69. The tobacco and the painted matchbox


c. 1920 CE
c. 1388 AH
Bought from a Mecca antique shop, 2011

I, delicious, rich tobacco from Istanbul, was once carefully made – designed, cut, packaged – in Istanbul for the city of Mecca. Come close and you will smell another era, when smoking was permitted in the heart of the city and old men would sit on their stools on street corners, chatting and smoking. Now, you cannot smoke, let alone see packages of tobacco, although I hear there is a black market for those who are desperate. For I give you that beautiful rush to the head, taking hold of you from the first draw of breath, leading you towards a moment of harmony.

We matchboxes were carefully painted with scenes from familiar Mecca neighbourhoods. If you look at me closely, you will see a clue to the city. The Binzagrs, who made me, have lived here for hundreds of years, working trade routes and selling spices through the Hejaz. These paintings that adorn me tell of a Mecca and a Saudi that are now long lost.

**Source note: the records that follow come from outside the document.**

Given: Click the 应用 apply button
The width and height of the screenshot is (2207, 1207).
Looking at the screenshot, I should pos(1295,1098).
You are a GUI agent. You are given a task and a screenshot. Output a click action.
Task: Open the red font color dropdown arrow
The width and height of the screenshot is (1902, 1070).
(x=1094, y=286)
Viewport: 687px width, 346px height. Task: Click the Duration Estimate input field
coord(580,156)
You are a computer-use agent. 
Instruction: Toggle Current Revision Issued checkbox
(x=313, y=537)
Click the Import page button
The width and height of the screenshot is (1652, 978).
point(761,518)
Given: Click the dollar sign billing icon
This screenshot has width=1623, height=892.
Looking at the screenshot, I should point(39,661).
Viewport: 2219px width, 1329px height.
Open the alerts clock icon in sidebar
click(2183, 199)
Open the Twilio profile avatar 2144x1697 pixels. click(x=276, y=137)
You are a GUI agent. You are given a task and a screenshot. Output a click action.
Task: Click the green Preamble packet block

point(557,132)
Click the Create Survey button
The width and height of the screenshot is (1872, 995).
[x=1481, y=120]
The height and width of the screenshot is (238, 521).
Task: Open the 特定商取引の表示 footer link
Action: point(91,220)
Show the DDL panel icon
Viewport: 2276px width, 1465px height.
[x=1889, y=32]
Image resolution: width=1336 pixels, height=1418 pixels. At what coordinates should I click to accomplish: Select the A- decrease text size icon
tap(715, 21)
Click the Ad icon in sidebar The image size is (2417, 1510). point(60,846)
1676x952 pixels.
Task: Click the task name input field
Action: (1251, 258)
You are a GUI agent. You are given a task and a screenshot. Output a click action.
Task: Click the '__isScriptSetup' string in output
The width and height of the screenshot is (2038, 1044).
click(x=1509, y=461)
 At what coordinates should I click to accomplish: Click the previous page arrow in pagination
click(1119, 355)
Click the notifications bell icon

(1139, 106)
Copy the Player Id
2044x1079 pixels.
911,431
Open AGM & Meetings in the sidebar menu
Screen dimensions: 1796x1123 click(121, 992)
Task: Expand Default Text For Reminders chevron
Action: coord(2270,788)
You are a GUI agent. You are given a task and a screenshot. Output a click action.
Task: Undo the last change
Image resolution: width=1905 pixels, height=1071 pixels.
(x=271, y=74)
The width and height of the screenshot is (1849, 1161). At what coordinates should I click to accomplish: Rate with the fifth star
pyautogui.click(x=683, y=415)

This work transcends the objects. Ultimately, what I’m working with isn’t only the artefacts themselves, but the stories attached to them. For me, each tale is the manifestation of the object, and each object is a tangible materialisation of an underlying narrative. The work finds its equilibrium somewhere between the stories and chronology they’re chaptered into, the objects becoming knots or points along the timeline, woven into stories as part of the language of this artwork. Each story draws out a tale that intends to trigger imagination and memory, mixing fact with fiction, with the ultimate aim of straddling, conflating and confusing fixed notions of history to open up the unofficial histories that shape the character of place and memory.